A Public Reading of an Unproduced Screenplay About the Death of Walt Disney

Paul Herbert as Walt Disney
Credit: Nancy Caldwell

Jericho Arts Centre until April 17, 2022
Tickets from $26 at www.unitedplayers.com or (604) 224-8007

Posted April 5, 2022

Pre-pandemic or mid-pandemic (or whatever we call this period that’s no longer, “We’re all in this together” but “Figure it out for yourself”), this is the most interesting play I’ve seen in a long time. Under Adam Henderson’s deft and intelligent direction (aided by playwright Sally Clark), Lucas Hnath’s script is given even fuller treatment by United Players than recommended by Hnath; he suggested only a cluttered table, four chairs, four scripts, four actors. Henderson put together a design team to bring “fireworks” back into the theatre: chiefly, Todd Parker, Jacob Wan, Nico Dicecco, Christopher King, Julia Henderson and Claire Tuner.  While I’m not sure that Henderson’s expansion on this minimalist approach is absolutely necessary, for the  most part it works – and it works spectacularly in the play’s concluding moments, which are flooded with light and images by Nico Dicecco.

Hnath’s play imagines a staged reading of an unproduced screenplay that Walt Disney has written about himself; it’s a staged reading within a staged reading.  Walt’s play runs six hours (!) so what we get are fragments, interrupted by Walt (as the narrator/stage manager as well as the main character) instructing, “Fade to…”, “Cut to…”, “Interior of…”, “Close on…” etcetera. Reminiscent of Pinter’s splintered dialogue, sentences seldom finish and more is inferred by what is not said than by what is said.

Ryan Trieus, Paul Herbert, Brian Parkinson and Chelsea MacDonald
Credit: Nancy Caldwell

The style is a bit of work for audiences but the payoff is definitely worth hanging in.

From the moment actor Paul Herbert declares, “I’m Walt Disney”, Herbert had me. Walt: charismatic but highly suspect. Suave but oily. Charming but condescending. Manipulative. A  family man whose daughter Diane (Chelsea MacDonald) hates him. But quite possibly a genius. Certainly an innovator. An American icon. You simply can’t dismiss Walt Disney and Herbert is absolutely unforgettable in the role.

By the time we meet Walt, a heavy smoker, he is already coughing and soon, coughing blood. He’s facing his own mortality and like King Lear, he’s pondering his legacy. We go back and forth into his past – the forays into nature documentaries and the fiasco with the lemmings that would simply not jump off the cliff for the cameras; the animators who wanted more money; the widowed farmer who would not allow a tree to be cut down to make way for Walt’s biggest, most ambitious dream – his Experimental Prototype Community of Tomorrow (EPCOT), a utopia of sorts where, in Walt’s words, “This will be a place where nobody dies”. Walt as God.

Ultimately, Hnath gives us Walt, the megalomaniac: it’s all about Walt.

And yet it isn’t. At one point Walt says, “Nothing comes from nothing” and suddenly we are in the world of Shakespeare’s King Lear. Both facing their mortality, loved yet not loved.

Paul Herbert, Chelsea MacDonald and Brian Parkinson
Credit: Nancy Caldwell

And this is where, for me, Hnath’s play really started to resonate. In Sally Clark’s words in the talkback session, A Public Reading of an Unproduced Screenplay About the Death of Walt Disney is about the death of the ego. Walt, like the rest of us, can’t really imagine his obliteration. “Here today, gone tomorrow “ rolls off our tongues but not our psyches. Walt Disney becomes the playwright’s vehicle for opening up the conversation.

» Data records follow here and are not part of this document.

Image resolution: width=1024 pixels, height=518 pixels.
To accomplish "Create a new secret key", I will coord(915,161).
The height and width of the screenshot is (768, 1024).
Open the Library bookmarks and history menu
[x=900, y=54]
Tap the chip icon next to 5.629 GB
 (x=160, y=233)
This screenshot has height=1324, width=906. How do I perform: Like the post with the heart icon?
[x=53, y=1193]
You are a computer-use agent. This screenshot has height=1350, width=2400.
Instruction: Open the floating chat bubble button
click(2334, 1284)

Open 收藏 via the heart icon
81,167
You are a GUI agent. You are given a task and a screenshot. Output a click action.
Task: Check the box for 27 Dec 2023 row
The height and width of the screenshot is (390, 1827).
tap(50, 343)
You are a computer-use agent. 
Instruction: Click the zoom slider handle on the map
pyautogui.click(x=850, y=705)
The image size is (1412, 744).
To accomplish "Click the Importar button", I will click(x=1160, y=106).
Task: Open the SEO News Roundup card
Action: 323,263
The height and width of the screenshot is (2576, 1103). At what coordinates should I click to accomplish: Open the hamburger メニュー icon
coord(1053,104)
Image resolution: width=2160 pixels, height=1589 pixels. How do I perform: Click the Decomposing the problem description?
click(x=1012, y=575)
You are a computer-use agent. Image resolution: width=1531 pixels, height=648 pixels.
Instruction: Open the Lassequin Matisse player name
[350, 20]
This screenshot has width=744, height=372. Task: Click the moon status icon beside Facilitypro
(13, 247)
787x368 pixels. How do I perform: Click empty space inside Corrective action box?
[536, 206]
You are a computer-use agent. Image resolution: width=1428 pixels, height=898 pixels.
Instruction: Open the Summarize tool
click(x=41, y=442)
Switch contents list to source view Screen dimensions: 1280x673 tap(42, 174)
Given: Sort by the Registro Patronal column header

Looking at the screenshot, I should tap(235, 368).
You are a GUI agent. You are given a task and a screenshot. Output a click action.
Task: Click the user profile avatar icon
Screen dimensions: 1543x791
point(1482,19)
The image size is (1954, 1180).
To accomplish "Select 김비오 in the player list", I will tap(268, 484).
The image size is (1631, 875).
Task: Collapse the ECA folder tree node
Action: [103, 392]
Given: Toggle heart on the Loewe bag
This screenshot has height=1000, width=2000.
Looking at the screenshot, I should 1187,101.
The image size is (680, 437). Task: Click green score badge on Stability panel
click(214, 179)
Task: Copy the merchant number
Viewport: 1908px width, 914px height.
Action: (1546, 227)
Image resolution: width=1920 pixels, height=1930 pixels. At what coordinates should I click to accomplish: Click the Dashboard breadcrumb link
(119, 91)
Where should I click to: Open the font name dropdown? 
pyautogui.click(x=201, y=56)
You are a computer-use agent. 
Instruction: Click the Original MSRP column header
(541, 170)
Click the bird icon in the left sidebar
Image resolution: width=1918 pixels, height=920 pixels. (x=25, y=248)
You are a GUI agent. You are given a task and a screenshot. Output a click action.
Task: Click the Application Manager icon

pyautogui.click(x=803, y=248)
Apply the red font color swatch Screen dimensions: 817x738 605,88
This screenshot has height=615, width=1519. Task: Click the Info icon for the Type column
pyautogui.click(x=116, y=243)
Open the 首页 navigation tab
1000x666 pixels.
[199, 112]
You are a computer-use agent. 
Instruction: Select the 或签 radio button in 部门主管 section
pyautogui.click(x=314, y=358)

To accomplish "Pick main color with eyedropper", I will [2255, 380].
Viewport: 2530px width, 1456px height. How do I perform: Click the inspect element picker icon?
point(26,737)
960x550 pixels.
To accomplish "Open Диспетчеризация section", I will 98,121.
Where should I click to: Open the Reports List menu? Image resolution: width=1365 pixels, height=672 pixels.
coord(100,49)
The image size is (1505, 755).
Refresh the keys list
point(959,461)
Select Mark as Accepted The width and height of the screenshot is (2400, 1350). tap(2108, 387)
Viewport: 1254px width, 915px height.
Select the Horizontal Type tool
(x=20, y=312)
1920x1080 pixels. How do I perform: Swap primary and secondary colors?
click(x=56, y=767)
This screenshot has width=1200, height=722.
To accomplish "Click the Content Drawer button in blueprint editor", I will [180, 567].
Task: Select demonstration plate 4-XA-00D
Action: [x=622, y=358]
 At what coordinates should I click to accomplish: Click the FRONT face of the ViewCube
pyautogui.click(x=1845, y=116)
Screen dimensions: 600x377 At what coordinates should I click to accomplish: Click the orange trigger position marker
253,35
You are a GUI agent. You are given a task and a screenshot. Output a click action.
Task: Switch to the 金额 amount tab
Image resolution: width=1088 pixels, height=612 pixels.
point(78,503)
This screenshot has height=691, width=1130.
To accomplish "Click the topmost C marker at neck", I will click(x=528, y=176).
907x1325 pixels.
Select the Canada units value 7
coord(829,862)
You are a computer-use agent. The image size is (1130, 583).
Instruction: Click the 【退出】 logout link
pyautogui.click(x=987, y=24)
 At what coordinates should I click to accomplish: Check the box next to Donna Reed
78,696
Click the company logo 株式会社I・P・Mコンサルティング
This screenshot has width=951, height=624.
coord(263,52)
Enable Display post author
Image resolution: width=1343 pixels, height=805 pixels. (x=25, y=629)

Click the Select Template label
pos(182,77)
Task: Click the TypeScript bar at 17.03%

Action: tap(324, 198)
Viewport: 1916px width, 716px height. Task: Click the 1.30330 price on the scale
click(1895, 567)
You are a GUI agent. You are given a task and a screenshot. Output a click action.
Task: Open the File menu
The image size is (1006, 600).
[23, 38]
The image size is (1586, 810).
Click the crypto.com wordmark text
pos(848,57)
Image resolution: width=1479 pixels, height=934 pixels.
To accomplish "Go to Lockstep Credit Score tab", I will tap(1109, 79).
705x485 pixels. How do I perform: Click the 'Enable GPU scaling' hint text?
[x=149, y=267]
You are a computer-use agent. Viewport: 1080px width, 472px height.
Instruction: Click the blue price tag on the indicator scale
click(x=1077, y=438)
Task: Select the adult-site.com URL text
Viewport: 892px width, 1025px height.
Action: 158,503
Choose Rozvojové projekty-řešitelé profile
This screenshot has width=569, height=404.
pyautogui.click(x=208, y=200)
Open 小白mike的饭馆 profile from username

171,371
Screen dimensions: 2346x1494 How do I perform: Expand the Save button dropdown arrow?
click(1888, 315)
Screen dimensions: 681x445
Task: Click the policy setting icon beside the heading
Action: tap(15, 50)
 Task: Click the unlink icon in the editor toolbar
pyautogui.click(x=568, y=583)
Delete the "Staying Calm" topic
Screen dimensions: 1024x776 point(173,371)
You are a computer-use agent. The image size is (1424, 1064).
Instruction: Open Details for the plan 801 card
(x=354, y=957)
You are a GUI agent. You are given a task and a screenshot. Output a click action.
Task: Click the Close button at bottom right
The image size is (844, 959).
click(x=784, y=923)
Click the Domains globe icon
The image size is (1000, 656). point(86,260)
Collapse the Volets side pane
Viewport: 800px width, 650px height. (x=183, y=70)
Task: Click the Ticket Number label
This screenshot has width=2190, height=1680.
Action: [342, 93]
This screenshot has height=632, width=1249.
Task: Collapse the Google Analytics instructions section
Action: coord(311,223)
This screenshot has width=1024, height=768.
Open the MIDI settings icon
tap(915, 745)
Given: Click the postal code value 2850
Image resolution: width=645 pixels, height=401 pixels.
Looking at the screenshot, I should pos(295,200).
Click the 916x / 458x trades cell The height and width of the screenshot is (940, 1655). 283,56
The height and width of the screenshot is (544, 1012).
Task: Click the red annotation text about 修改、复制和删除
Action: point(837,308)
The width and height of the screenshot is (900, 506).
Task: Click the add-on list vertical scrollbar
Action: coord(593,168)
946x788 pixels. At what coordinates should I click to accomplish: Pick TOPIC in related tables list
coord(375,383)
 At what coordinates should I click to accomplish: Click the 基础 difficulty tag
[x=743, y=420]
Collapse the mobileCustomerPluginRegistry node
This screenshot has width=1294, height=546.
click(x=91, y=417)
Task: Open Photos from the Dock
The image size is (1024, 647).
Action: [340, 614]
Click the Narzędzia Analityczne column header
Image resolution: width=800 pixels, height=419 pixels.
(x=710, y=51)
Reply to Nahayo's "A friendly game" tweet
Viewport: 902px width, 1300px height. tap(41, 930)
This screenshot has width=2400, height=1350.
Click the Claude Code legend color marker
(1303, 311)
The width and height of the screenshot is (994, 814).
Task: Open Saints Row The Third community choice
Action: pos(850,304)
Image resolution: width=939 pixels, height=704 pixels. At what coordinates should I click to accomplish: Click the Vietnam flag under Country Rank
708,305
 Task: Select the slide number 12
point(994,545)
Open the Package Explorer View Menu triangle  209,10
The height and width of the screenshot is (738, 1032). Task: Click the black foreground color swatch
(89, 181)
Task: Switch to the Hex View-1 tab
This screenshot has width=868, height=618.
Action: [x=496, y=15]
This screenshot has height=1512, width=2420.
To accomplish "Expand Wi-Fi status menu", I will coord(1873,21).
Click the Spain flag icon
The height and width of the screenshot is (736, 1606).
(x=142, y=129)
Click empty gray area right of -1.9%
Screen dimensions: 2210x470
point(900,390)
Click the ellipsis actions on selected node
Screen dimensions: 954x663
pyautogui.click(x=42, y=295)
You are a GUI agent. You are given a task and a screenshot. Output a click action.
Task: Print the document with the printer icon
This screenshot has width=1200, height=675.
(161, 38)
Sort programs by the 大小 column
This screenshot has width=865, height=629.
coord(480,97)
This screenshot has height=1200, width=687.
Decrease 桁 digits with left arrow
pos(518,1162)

Morbid? Not at all. The play is entirely entertaining and is supported by Brian Parkinson who, as Walt’s brother Roy, infuses his frequent, “Okay” with so many shades of meaning; Chelsea MacDonald who remains silent until an angry outburst sheds light on Walt as a father; and Ryan Trieus, as Diane’s  slow talking ex-football player husband.

Add yet another layer to Hnath’s script: it’s a play about the stories we tell ourselves, the myths we choose to perpetuate, the misconceptions we encourage. In the end, do we really care about the truth – however that might be arrived at – or do we just love a good story?

Walt Disney was a great storyteller and his reputations has been as up and down as the roller coasters at his theme parks. When discussing this play and Walt Disney’s career in general, one of my adult daughters commented, “I wouldn’t have The Disney Channel in my home.” Yet years ago, as a child, she begged to go to Disneyland and on the drive to Mexico, her pleading paid off.  We all went to Disneyland on the way through LA and the whole family sang, “It’s a Small World After All” all the way to Manzanillo. And back.

Time, that old trickster, puts a new twist on everything.